Nenhum acordo mais amplo de livre comércio foi firmado, apesar da fidelidade irrestrita de Bolsonaro a Trump. Agora, com a possibilidade de mudança de presidente, os Estados Unidos tendem a retomar a busca por uma política comercial multilateral, como defendeu Biden durante toda a campanha. É certo que também falou sobre a Amazônia. Manifestou, inclusive, a intenção buscar apoio internacional para garantir que o Brasil adote medidas necessárias de proteção ao ecossistema. "O embate em relação a preservação da Amazônia afastou e irritou países europeus que ameaçam discriminar produtos brasileiros, em especial os provenientes do agronegócio. A Amazônia é nossa, sem dúvida. Mas hoje é um dos itens da pauta de discussão entre as nações", diz Ricardo K. As queimadas na Amazônia e no Pantanal deixaram o mundo em alerta. E o desmatamento, por mais que se assemelhe de alguma forma a um processo consciente - se é que isso é possível - não vai beneficiar o setor do agronegócio se barreiras não sanitárias impedirem a entrada de seus produtos no mercado.

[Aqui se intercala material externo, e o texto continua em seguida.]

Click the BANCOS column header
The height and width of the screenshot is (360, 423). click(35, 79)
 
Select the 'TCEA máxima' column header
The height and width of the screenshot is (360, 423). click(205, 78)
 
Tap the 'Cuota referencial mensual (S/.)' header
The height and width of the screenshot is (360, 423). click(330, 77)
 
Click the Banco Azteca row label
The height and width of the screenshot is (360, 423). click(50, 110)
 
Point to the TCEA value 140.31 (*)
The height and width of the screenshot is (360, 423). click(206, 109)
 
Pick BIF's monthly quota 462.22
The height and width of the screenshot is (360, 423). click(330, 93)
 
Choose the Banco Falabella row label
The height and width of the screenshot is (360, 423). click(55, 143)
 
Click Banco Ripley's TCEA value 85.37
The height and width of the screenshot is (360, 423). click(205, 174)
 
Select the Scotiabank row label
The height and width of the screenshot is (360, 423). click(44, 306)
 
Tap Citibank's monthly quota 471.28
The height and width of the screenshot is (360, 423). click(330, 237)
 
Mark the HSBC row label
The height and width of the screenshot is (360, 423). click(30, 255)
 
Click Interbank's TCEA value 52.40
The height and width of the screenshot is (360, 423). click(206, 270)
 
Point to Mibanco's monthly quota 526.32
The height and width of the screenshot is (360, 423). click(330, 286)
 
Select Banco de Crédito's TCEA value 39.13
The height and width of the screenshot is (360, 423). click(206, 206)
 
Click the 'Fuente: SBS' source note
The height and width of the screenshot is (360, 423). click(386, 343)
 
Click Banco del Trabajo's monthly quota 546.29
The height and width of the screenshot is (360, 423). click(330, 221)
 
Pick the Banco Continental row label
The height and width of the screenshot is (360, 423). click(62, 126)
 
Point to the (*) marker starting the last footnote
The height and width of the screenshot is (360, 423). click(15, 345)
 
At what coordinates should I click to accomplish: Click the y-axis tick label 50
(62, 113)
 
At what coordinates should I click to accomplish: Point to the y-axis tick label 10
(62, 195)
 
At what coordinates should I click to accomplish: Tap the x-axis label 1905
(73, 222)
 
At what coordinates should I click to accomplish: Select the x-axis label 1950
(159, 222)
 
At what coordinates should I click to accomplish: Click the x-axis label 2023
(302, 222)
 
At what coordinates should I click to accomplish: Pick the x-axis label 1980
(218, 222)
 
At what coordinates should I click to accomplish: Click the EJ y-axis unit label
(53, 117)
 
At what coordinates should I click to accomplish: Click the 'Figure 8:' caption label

Num momento em que é cobrado das empresas cada vez mais o compromisso de adoção de políticas sustentáveis em relação ao meio ambiente e ao clima, as sanções comerciais são uma forma de obrigá-las a se engajar no movimento. Assim, mesmo empresas que adotem critérios de sustentabilidade podem ser penalizadas com taxas adicionais apenas devido à origem brasileira de seus produtos. É assim que o isolacionismo prejudica o multilateralismo. "Um dos efeitos nocivos da pandemia de Covid-19 na economia, além da recessão, é que está destruindo 30 anos de globalização crescente no mundo. Está havendo um fenômeno de desglobalização. Quando os Estados Unidos se deram conta de que 93% dos equipamentos de proteção individual (contra o vírus) vinham da China ou da Índia, ficaram apavorados. Atitudes protecionistas aumentaram muito e devem aumentar mais. E, quando o empresário olha para esta situação, é com preocupação", diz Ricardo K. Fonte: Irany Tereza. Agência Estado.